[Start of Attachment]
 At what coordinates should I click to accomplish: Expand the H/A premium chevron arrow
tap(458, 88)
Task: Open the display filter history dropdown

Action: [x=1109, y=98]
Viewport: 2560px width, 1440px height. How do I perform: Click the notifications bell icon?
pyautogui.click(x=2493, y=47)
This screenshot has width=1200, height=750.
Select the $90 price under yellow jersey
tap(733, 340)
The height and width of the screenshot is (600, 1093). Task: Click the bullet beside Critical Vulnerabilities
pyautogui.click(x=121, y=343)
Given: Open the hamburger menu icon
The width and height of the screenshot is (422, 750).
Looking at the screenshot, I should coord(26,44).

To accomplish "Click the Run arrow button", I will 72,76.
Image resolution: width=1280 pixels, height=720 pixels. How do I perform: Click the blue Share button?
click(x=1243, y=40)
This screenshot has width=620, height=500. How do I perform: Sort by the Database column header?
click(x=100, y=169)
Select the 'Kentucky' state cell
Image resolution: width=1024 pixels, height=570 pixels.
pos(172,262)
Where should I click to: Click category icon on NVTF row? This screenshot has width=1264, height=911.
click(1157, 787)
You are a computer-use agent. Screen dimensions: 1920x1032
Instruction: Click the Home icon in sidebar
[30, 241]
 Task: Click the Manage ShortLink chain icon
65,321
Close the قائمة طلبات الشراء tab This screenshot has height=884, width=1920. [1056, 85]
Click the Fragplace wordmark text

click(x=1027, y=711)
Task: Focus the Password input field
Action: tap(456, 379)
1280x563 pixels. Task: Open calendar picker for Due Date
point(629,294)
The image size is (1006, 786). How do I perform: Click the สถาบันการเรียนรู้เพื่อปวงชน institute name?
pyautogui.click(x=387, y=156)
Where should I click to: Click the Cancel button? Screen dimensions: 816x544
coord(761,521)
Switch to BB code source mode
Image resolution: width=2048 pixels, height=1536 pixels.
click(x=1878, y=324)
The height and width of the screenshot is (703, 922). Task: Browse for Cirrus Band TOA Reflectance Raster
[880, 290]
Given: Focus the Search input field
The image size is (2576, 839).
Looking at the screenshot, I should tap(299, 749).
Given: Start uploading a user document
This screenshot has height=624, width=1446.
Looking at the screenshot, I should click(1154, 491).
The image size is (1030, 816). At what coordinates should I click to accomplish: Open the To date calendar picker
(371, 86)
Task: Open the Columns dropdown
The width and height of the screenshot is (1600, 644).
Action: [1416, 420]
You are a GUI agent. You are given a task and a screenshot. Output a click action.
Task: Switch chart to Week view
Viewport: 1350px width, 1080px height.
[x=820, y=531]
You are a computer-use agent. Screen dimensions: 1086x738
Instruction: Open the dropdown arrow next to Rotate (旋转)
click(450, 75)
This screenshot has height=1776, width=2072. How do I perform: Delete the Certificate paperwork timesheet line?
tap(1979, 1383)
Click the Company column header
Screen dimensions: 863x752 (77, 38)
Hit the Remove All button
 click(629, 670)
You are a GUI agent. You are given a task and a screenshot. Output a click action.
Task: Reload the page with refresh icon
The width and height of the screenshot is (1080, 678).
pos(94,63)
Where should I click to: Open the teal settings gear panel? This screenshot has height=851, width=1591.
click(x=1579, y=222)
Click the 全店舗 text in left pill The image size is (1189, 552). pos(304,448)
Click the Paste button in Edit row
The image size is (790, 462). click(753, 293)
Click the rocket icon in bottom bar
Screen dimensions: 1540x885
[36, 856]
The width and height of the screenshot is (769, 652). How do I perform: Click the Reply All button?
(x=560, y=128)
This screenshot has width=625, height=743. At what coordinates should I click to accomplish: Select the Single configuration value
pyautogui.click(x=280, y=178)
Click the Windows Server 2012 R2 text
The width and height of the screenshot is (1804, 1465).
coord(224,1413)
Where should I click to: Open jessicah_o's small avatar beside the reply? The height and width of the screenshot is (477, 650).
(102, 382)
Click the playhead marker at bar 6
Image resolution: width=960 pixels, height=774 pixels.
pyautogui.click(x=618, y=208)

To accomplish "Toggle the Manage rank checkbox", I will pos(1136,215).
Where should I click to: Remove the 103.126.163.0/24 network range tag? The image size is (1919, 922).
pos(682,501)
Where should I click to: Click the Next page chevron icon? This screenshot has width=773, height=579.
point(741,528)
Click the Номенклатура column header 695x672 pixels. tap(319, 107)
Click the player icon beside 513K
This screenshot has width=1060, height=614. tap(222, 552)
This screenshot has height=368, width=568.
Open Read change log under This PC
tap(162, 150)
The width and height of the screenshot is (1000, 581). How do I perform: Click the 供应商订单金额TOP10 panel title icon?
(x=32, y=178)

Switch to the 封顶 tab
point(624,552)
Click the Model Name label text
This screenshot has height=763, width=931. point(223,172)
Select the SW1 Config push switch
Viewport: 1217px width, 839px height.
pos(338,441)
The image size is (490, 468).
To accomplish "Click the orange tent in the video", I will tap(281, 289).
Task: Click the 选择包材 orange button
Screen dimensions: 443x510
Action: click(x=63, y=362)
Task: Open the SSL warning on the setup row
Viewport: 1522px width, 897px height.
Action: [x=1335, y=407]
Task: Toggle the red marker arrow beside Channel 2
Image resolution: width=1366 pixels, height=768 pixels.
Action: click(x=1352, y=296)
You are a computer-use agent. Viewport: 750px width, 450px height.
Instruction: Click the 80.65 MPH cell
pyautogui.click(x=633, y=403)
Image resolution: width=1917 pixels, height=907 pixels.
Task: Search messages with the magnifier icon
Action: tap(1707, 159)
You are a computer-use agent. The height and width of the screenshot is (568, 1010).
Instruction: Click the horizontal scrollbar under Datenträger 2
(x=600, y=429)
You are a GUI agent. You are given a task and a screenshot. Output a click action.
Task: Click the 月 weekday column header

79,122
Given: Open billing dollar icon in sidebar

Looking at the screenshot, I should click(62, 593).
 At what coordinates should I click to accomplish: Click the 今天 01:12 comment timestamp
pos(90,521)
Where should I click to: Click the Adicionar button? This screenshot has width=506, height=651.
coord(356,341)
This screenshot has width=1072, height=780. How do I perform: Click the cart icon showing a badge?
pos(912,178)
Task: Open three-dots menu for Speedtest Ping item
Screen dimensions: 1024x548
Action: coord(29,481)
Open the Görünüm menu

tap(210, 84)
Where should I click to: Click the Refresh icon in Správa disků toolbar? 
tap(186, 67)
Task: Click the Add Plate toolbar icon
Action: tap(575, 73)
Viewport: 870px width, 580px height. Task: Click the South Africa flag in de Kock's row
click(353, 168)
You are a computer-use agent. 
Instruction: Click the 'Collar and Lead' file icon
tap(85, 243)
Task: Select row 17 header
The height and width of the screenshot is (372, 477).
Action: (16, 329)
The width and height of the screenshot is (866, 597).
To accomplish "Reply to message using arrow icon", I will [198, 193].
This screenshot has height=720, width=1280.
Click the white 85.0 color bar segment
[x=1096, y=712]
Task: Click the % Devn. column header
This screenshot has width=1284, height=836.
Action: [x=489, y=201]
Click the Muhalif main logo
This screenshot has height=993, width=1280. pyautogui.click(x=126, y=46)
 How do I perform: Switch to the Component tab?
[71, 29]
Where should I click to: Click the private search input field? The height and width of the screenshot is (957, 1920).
[End of Attachment]
[EXERCISE DIRECTIONS]
Copy out all the records exactly.

[WRITTEN SOLUTION]
 At what coordinates should I click to accomplish: Expand the H/A premium chevron arrow
tap(458, 88)
Task: Open the display filter history dropdown

Action: [x=1109, y=98]
Viewport: 2560px width, 1440px height. How do I perform: Click the notifications bell icon?
pyautogui.click(x=2493, y=47)
This screenshot has width=1200, height=750.
Select the $90 price under yellow jersey
tap(733, 340)
The height and width of the screenshot is (600, 1093). Task: Click the bullet beside Critical Vulnerabilities
pyautogui.click(x=121, y=343)
Given: Open the hamburger menu icon
The width and height of the screenshot is (422, 750).
Looking at the screenshot, I should coord(26,44).

To accomplish "Click the Run arrow button", I will 72,76.
Image resolution: width=1280 pixels, height=720 pixels. How do I perform: Click the blue Share button?
click(x=1243, y=40)
This screenshot has width=620, height=500. How do I perform: Sort by the Database column header?
click(x=100, y=169)
Select the 'Kentucky' state cell
Image resolution: width=1024 pixels, height=570 pixels.
pos(172,262)
Where should I click to: Click category icon on NVTF row? This screenshot has width=1264, height=911.
click(1157, 787)
You are a computer-use agent. Screen dimensions: 1920x1032
Instruction: Click the Home icon in sidebar
[30, 241]
 Task: Click the Manage ShortLink chain icon
65,321
Close the قائمة طلبات الشراء tab This screenshot has height=884, width=1920. [1056, 85]
Click the Fragplace wordmark text

click(x=1027, y=711)
Task: Focus the Password input field
Action: tap(456, 379)
1280x563 pixels. Task: Open calendar picker for Due Date
point(629,294)
The image size is (1006, 786). How do I perform: Click the สถาบันการเรียนรู้เพื่อปวงชน institute name?
pyautogui.click(x=387, y=156)
Where should I click to: Click the Cancel button? Screen dimensions: 816x544
coord(761,521)
Switch to BB code source mode
Image resolution: width=2048 pixels, height=1536 pixels.
click(x=1878, y=324)
The height and width of the screenshot is (703, 922). Task: Browse for Cirrus Band TOA Reflectance Raster
[880, 290]
Given: Focus the Search input field
The image size is (2576, 839).
Looking at the screenshot, I should tap(299, 749).
Given: Start uploading a user document
This screenshot has height=624, width=1446.
Looking at the screenshot, I should click(1154, 491).
The image size is (1030, 816). At what coordinates should I click to accomplish: Open the To date calendar picker
(371, 86)
Task: Open the Columns dropdown
The width and height of the screenshot is (1600, 644).
Action: [1416, 420]
You are a GUI agent. You are given a task and a screenshot. Output a click action.
Task: Switch chart to Week view
Viewport: 1350px width, 1080px height.
[x=820, y=531]
You are a computer-use agent. Screen dimensions: 1086x738
Instruction: Open the dropdown arrow next to Rotate (旋转)
click(450, 75)
This screenshot has height=1776, width=2072. How do I perform: Delete the Certificate paperwork timesheet line?
tap(1979, 1383)
Click the Company column header
Screen dimensions: 863x752 (77, 38)
Hit the Remove All button
 click(629, 670)
You are a GUI agent. You are given a task and a screenshot. Output a click action.
Task: Reload the page with refresh icon
The width and height of the screenshot is (1080, 678).
pos(94,63)
Where should I click to: Open the teal settings gear panel? This screenshot has height=851, width=1591.
click(x=1579, y=222)
Click the 全店舗 text in left pill The image size is (1189, 552). pos(304,448)
Click the Paste button in Edit row
The image size is (790, 462). click(753, 293)
Click the rocket icon in bottom bar
Screen dimensions: 1540x885
[36, 856]
The width and height of the screenshot is (769, 652). How do I perform: Click the Reply All button?
(x=560, y=128)
This screenshot has width=625, height=743. At what coordinates should I click to accomplish: Select the Single configuration value
pyautogui.click(x=280, y=178)
Click the Windows Server 2012 R2 text
The width and height of the screenshot is (1804, 1465).
coord(224,1413)
Where should I click to: Open jessicah_o's small avatar beside the reply? The height and width of the screenshot is (477, 650).
(102, 382)
Click the playhead marker at bar 6
Image resolution: width=960 pixels, height=774 pixels.
pyautogui.click(x=618, y=208)

To accomplish "Toggle the Manage rank checkbox", I will pos(1136,215).
Where should I click to: Remove the 103.126.163.0/24 network range tag? The image size is (1919, 922).
pos(682,501)
Where should I click to: Click the Next page chevron icon? This screenshot has width=773, height=579.
point(741,528)
Click the Номенклатура column header 695x672 pixels. tap(319, 107)
Click the player icon beside 513K
This screenshot has width=1060, height=614. tap(222, 552)
This screenshot has height=368, width=568.
Open Read change log under This PC
tap(162, 150)
The width and height of the screenshot is (1000, 581). How do I perform: Click the 供应商订单金额TOP10 panel title icon?
(x=32, y=178)

Switch to the 封顶 tab
point(624,552)
Click the Model Name label text
This screenshot has height=763, width=931. point(223,172)
Select the SW1 Config push switch
Viewport: 1217px width, 839px height.
pos(338,441)
The image size is (490, 468).
To accomplish "Click the orange tent in the video", I will tap(281, 289).
Task: Click the 选择包材 orange button
Screen dimensions: 443x510
Action: click(x=63, y=362)
Task: Open the SSL warning on the setup row
Viewport: 1522px width, 897px height.
Action: [x=1335, y=407]
Task: Toggle the red marker arrow beside Channel 2
Image resolution: width=1366 pixels, height=768 pixels.
Action: click(x=1352, y=296)
You are a computer-use agent. Viewport: 750px width, 450px height.
Instruction: Click the 80.65 MPH cell
pyautogui.click(x=633, y=403)
Image resolution: width=1917 pixels, height=907 pixels.
Task: Search messages with the magnifier icon
Action: tap(1707, 159)
You are a computer-use agent. The height and width of the screenshot is (568, 1010).
Instruction: Click the horizontal scrollbar under Datenträger 2
(x=600, y=429)
You are a GUI agent. You are given a task and a screenshot. Output a click action.
Task: Click the 月 weekday column header

79,122
Given: Open billing dollar icon in sidebar

Looking at the screenshot, I should click(62, 593).
 At what coordinates should I click to accomplish: Click the 今天 01:12 comment timestamp
pos(90,521)
Where should I click to: Click the Adicionar button? This screenshot has width=506, height=651.
coord(356,341)
This screenshot has width=1072, height=780. How do I perform: Click the cart icon showing a badge?
pos(912,178)
Task: Open three-dots menu for Speedtest Ping item
Screen dimensions: 1024x548
Action: coord(29,481)
Open the Görünüm menu

tap(210, 84)
Where should I click to: Click the Refresh icon in Správa disků toolbar? 
tap(186, 67)
Task: Click the Add Plate toolbar icon
Action: tap(575, 73)
Viewport: 870px width, 580px height. Task: Click the South Africa flag in de Kock's row
click(353, 168)
You are a computer-use agent. 
Instruction: Click the 'Collar and Lead' file icon
tap(85, 243)
Task: Select row 17 header
The height and width of the screenshot is (372, 477).
Action: (16, 329)
The width and height of the screenshot is (866, 597).
To accomplish "Reply to message using arrow icon", I will [198, 193].
This screenshot has height=720, width=1280.
Click the white 85.0 color bar segment
[x=1096, y=712]
Task: Click the % Devn. column header
This screenshot has width=1284, height=836.
Action: [x=489, y=201]
Click the Muhalif main logo
This screenshot has height=993, width=1280. pyautogui.click(x=126, y=46)
 How do I perform: Switch to the Component tab?
[71, 29]
Where should I click to: Click the private search input field? The height and width of the screenshot is (957, 1920).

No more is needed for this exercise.